Plain English, Plain Language – plain and simple

Double doublespeakIt all started with George Orwell when he wrote his essay “Politics and the English Language“ in 1946. Orwell was among the first in recent times to recognize that English was failing as a useful tool for communicating clearly and concisely. In his novel Nineteen Eighty-Four he coined the terms doublethink and newspeak and from there it’s but a short step to doublespeak.

Doublespeak is defined by Oxford Dictionaries online as deliberately euphemistic, ambiguous, or obscure language. (That’s a good description of many documents produced in government departments, legal offices, and even many private organizations.) Doublespeak has erroneously been credited to Orwell, but he is probably still responsible for the term. If only by analogy with doublethink and newspeak. In fact, linguists would call doublespeak a portmanteau, which is just a fancy term (French, of course) for a blend, borrowing the double from the first and the speak from the second. In keeping with Plain English, let’s call it by its more familiar name, a blend.  There we have it, a good example of Plain English working.

At one time or another we all cave in to the temptation of wanting to “dazzle and confound”, impress our colleagues and elevate our standing through the power of the pen, or now the pad, as in keypad or iPad. But there are many times that we should reconsider and choose the alternative: to write so anyone can understand us.

Now that is not to say that we should dumb down the English language. Not at all. There are just times when a simpler, straightforward word or term is the better choice. And that means we all have to write with the ultimate goal in mind – to give our readers information that can be read easily. One time. Reading a sentence twice is one time too many in today’s world of high-speed everything.

Historically the Plain English movement, in many forms, has been active in Great Britain and the U.S. since the 1970s. The Plain English Campaign in the UK states they are opposed to gobbledygook, jargon and legalese. Don’t forget the ubiquitous bureaucratese. And that can be extended to any terms that obscure meaning, or just simply complicate the message unnecessarily. As every writer knows, sometimes we have to kill our darlings. Ubiquitous is one of mine so let’s rewrite that as “…bureaucratese, which is found everywhere.” But don’t kill all your darlings. Just save these gems for your novel, blog or letters to your grandmother.

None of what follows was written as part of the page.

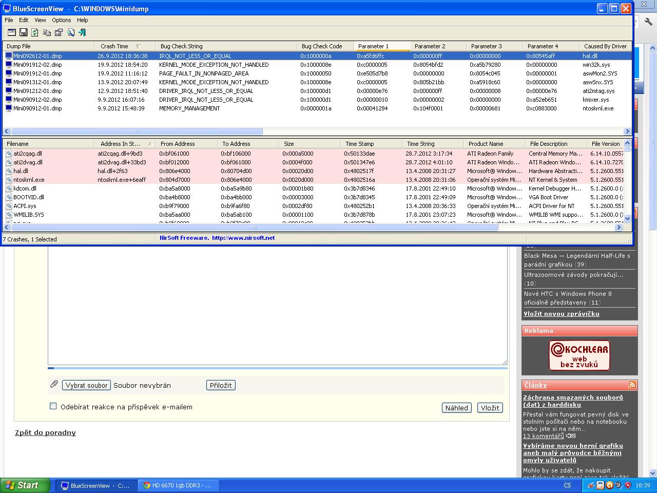This screenshot has height=493, width=657.
Task: Open the File menu
Action: point(9,20)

But back to history, in the U.S. in 1978 then-president Jimmy Carter issued an Executive Order with the goal of making government regulations “cost-effective and easy-to-understand by those who were required to comply with them.” Other administrations followed with mandates to state and government offices, and in 2010 President Obama signed the Plain Writing Act of 2010 followed by a new Executive Order in January 2011. The document states “[…our regulatory system] must ensure that regulations are accessible, consistent, written in plain language, and easy to understand.” If you visit the official government site here, smack in the middle of the homepage is the heading Plain Language – It’s the Law.

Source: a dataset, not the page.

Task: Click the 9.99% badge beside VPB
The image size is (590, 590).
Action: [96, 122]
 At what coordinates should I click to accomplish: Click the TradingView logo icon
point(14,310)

But history, law and bureaucracy aside, don’t we all just simply want to get our message across to readers in the best way possible?

So lawyers and bureaucrats everywhere, beware! If we all write so everyone can understand us, we might not need to pay others to interpret our own language for us.


2 thoughts on “Plain English, Plain Language – plain and simple

  1. Actually, rethinking “doublethink”…is it technically a portmanteau? That is, must a portmanteau lack letters from both words, or is it a simple compound? If a compound, do we differentiate between compounds that are simply put together like tablecloth (a cloth used on a table), compounds that have two senses like doghouse (a shelter for a dog and to be in trouble) and doublethink which is not to think twice but two conflicting thoughts? What then are the “rules” for a portmanteau? Loss of letters in both words like motel from motor + hotel, or the loss of one letter as in newsspeak (or was it really newspeak from new + speak rather than news + speak?) Does the loss of a hyphen constitute a loss? Then is there a difference in a blend and a portmanteau? Comments appreciated!